# I seem to collect skinny red horses. another New horse.



## texasgal (Jul 25, 2008)

Good Lord.. Bless her.. Bless YOU.

(and off topic .. I drove through Milano Friday on my way to Rockdale.. )


----------



## Janna (Apr 19, 2012)

That's awesome! 
Do you live around here? (Milam county? )
Always cool to meet people around here


----------



## texasgal (Jul 25, 2008)

I'm actually in Montgomery County. Drove up your way Friday to purchase a saddle from a girl in Rockdale.

It was an hour and a half up there.


----------



## Saddlebag (Jan 17, 2011)

Don't deworm her just yet. And feed only hay or dampened hay pellets/cubes until the vet has seen her. Over do it and she may die because the system goes in to shock. Just grass hay, no alfalfa. Even a little year old hay if you have it.


----------



## EponaLynn (Jul 16, 2013)

Janna said:


> She's a super super gentle, broke, been there, done that Mare. Registered arabian.


Wow some people are SO disgusting, so glad you rescued her!

How do you know that about her? I know you couldn't have ridden her to find that out.


----------



## gingerscout (Jan 18, 2012)

EponaLynn said:


> Wow some people are SO disgusting, so glad you rescued her!
> 
> How do you know that about her?
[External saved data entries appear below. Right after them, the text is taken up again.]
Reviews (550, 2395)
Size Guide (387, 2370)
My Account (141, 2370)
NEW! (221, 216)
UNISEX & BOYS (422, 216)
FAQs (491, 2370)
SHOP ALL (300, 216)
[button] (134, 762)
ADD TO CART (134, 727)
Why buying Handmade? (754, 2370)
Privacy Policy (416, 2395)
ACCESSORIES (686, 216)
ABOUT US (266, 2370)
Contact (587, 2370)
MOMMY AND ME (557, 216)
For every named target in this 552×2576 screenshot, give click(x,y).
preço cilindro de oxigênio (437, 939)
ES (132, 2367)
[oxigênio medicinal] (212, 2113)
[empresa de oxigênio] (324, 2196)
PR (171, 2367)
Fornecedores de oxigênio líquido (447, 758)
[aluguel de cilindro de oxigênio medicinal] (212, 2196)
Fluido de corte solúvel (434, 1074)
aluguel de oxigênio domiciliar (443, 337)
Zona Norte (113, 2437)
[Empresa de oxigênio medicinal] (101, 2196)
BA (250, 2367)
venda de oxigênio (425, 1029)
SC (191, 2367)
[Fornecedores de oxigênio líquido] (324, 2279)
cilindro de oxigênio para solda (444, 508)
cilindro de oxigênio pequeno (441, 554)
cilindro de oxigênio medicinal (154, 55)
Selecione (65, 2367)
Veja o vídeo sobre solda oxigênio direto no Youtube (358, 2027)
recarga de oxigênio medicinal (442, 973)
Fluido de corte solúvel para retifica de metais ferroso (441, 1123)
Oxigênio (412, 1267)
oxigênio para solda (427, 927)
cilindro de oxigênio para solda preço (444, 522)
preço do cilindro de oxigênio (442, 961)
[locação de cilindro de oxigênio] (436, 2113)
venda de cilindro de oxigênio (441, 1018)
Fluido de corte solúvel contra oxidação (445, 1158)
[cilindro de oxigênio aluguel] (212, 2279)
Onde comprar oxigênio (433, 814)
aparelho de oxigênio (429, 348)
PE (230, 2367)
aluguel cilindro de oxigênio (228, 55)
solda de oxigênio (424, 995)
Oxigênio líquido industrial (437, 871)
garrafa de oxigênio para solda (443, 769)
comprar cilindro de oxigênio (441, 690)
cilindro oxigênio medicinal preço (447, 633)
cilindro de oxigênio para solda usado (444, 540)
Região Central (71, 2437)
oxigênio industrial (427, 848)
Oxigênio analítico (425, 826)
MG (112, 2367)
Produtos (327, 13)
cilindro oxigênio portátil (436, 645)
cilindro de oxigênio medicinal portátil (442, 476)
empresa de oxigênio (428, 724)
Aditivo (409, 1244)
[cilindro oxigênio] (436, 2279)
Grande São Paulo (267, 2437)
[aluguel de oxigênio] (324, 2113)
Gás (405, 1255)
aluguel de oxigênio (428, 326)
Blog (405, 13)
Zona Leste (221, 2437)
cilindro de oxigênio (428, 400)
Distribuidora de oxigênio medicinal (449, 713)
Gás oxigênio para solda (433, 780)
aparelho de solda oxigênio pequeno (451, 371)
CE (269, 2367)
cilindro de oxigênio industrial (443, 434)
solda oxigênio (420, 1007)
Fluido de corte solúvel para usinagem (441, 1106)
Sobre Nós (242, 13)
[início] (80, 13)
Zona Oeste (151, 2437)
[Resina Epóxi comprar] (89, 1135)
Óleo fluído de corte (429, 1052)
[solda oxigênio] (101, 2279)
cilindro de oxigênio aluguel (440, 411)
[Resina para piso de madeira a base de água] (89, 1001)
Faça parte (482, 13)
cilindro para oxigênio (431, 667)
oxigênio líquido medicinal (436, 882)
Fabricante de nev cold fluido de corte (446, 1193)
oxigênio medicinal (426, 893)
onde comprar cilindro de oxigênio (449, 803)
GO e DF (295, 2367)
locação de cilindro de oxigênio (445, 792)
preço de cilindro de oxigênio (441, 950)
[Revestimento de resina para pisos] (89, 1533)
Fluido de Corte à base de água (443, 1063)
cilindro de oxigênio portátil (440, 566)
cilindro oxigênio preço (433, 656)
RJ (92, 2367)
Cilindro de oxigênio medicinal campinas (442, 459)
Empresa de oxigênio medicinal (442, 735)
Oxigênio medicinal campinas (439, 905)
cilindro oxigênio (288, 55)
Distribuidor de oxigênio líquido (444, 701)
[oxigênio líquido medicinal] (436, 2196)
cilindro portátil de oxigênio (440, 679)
I know you couldn't have ridden her to find that out.


at least I hope the poor girl wasn't ridden like that.. she sure needs some love.. glad you rescued her.. but some of the well broke horses turn nuts once they get fed and up to weight.. so being told that she is well broke been there done that.. will probably need to wait to be seen


----------



## Janna (Apr 19, 2012)

Ummm. Maybe because I knew the horse when she was younger and healthy?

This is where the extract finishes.